Former Republican vice presidential nominee Paul Ryan won’t vouch for Mitt Romney in the controversy sparked by the account of Romney’s concession phone call provided by David Axelrod, President Obama’s top campaign strategist, in his new book.
Axelrod writes that Romney irritated and offended Obama by tacitly attributing Obama’s victory in 2012 election to high turnout in cities such as Cleveland, Ohio, and Milwaukee, Wis. “‘In other words, black people,’” Axelrod quotes Obama as saying after the call. “That’s what he thinks this was all about.”
A former Romney aide insists that the defeated Republican nominee did not mention turnout on the concession call. “He definitely did not talk about Cleveland or Milwaukee,” Garrett Jackson, who served as Romney’s personal aide throughout the campaign, insists. “It didn’t happen.” Jackson told The Daily Beast that Ryan and Romney’s eldest son Tagg were in the room with Romney when he placed the concession call along with him.
But Ryan is refusing to weigh in on the controversy: Through a spokesman, he declined to comment to National Review Online.

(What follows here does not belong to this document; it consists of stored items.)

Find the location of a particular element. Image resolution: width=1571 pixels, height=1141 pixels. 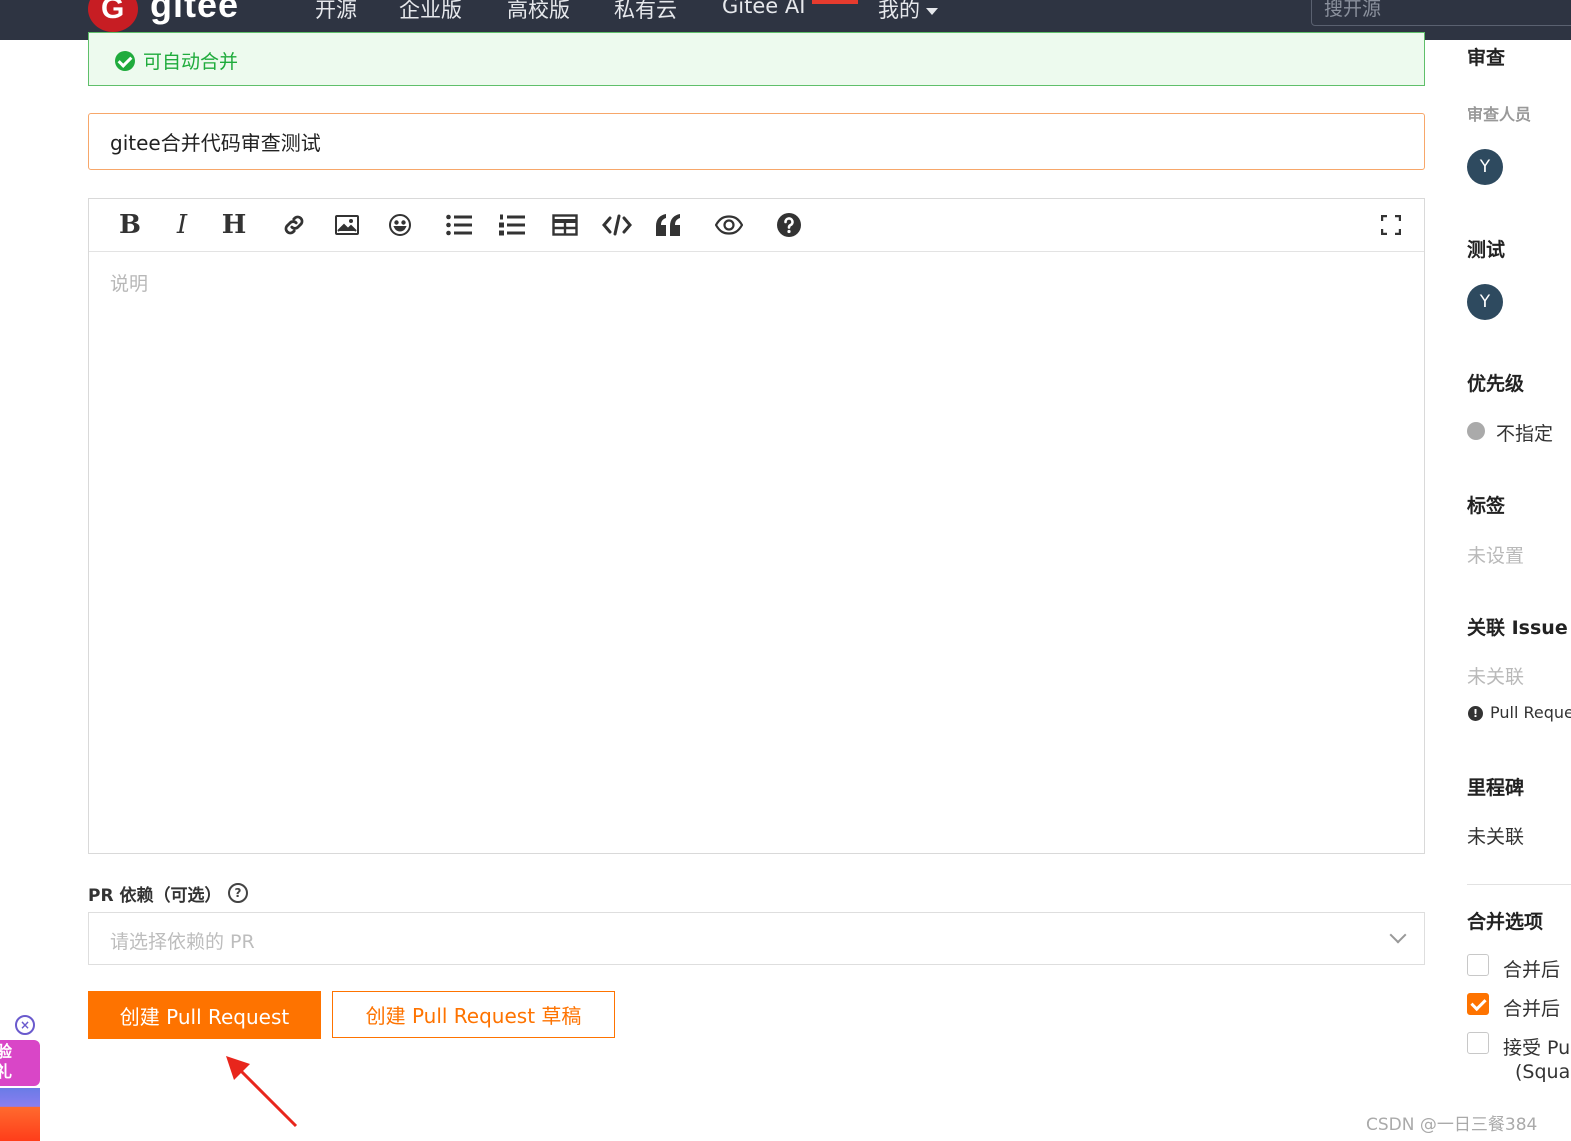

test-heading: 测试 is located at coordinates (1486, 248).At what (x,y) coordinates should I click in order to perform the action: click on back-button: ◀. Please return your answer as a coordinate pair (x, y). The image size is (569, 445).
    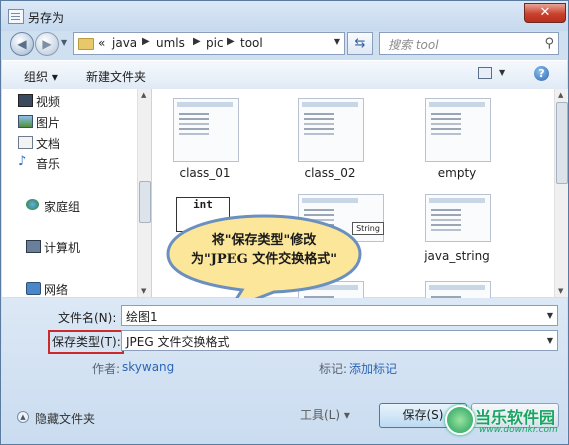
    Looking at the image, I should click on (22, 44).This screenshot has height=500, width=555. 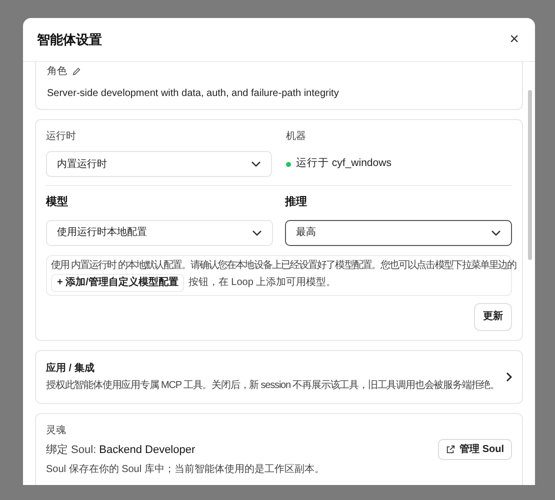 I want to click on select-field: 最高, so click(x=398, y=233).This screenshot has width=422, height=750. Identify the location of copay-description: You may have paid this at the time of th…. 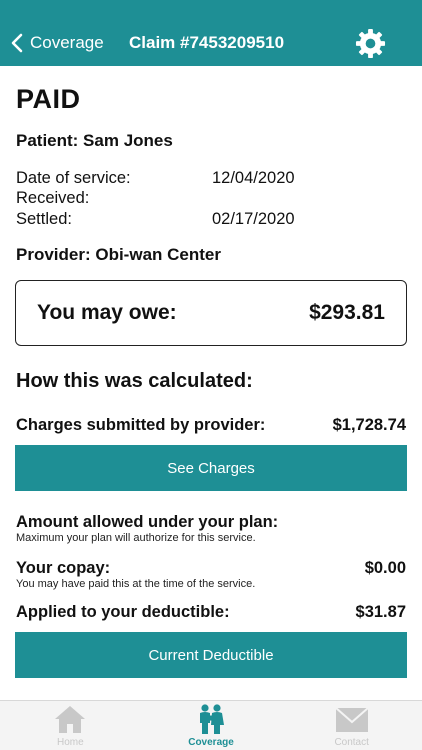
(136, 584). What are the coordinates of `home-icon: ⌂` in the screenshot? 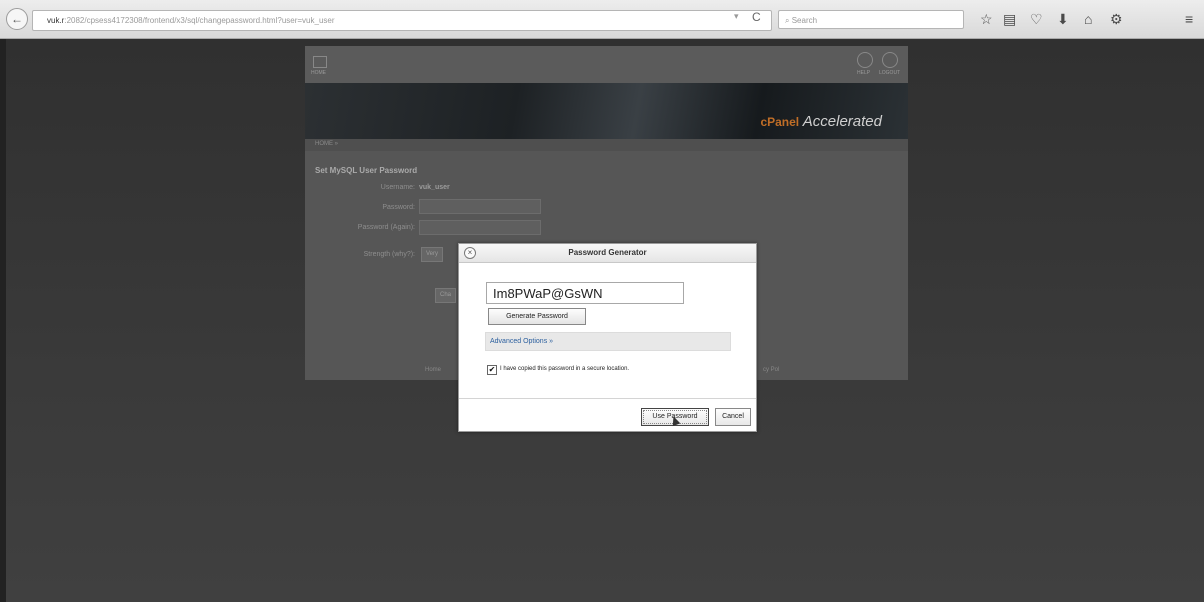 It's located at (1088, 19).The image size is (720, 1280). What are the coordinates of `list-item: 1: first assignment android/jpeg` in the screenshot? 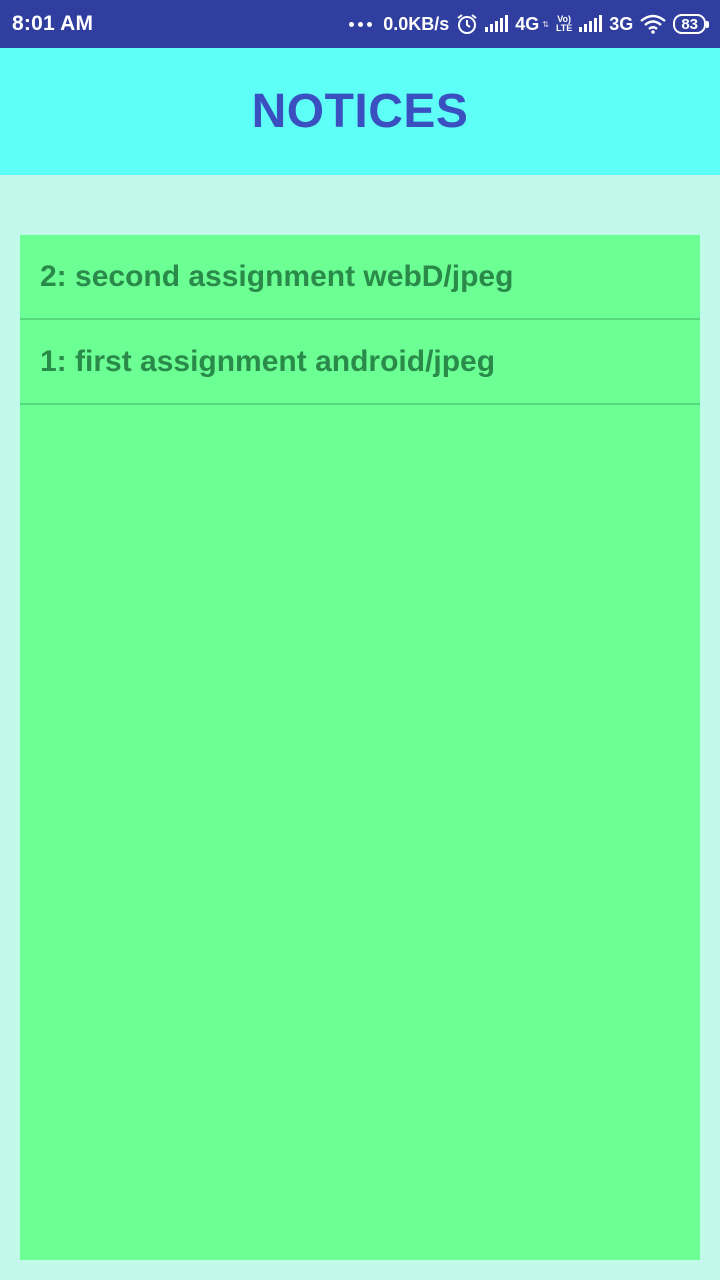 It's located at (360, 362).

Black turnout was higher than expected in the 2012 election — black voters made up a slightly larger share of the 2012 electorate than they did even in 2008, which was a key factor in Obama’s reelection. But it would be odd for Romney to note the fact on a concession call. Both Milwaukee and Cleveland are Democratic strongholds with high populations of African Americans. In Milwaukee, the Obama-Biden tickets received more votes in 2012 than in 2008 and turnout increased to 87 percent in 2012 from 80 percent in 2008. In Cuyahoga County, where Cleveland is located, about 20,000 fewer ballots were cast in 2012 than in 2008, but Obama increased his margin of victory: He won 69.3 percent of the vote there in 2012, an increase from 68.9 percent in 2008.